A Mozilla atualizou o navegador Firefox na última semana, corrigindo 14 vulnerabilidades (três críticas), mas deixou várias outras conhecidas não corrigidas. O novo Firefox (versões 2.0.0.2 e 1.5.0.10) saiu com alguns dias de atraso, para a aplicação de mais correções, incluindo algumas descobertas este mês pelo pesquisador polonês Michal Zalewski. Duas falhas do navegador exibidas por Zalewski, no entanto, continuam abertas.
"Nenhuma dessas falhas será corrigida nesta atualização", segundo Daniel Veditz, do time de segurança da Mozilla. "É importante que os consumidores obtenham rapidamente as correções que já temos".
Das falhas descobertas por Zalewski e não corrigidas na recente atualização do Firefox, a mais séria é uma corrupção de memória que permite a injeção remota de códigos maliciosos através do navegador apenas fazendo os usuários visitarem páginas fraudulentas. "O Firefox está suscetível a uma falha bem crítica e fácil de ser explorada", segundo Zalewski.

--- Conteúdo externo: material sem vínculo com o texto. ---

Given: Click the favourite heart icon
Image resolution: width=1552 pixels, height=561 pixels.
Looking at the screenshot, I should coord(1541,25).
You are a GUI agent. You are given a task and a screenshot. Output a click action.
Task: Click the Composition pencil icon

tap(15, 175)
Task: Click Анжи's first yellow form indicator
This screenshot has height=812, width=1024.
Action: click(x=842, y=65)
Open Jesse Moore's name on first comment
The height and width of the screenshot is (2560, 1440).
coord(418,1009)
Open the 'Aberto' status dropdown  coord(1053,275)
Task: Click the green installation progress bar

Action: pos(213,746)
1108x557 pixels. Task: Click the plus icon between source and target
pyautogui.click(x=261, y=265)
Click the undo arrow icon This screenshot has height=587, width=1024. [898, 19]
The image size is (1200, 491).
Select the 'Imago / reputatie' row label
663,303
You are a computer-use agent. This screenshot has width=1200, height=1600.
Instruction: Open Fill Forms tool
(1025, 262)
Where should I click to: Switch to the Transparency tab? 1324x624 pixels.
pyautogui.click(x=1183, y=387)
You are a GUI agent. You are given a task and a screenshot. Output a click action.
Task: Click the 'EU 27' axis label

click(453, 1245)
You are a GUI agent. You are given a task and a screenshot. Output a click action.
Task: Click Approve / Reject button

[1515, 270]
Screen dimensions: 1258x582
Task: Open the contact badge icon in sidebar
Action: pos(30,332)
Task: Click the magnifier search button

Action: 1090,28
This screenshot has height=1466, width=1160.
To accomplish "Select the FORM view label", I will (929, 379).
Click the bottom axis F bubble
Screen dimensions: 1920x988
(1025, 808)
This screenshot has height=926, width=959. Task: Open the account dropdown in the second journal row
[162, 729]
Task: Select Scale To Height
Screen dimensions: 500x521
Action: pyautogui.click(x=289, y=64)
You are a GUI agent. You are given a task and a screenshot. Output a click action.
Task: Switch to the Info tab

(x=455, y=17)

A empresa de segurança Symantec concordou. "Explorações bem sucedidas desta falha podem permitir que atacantes remotos executem códigos arbitrários no contexto da aplicação afetada. Isso pode facilitar o comprometimento remoto de computadores afetados", segundo a companhia num alerta enviado para os usuários do sistema DeepSight.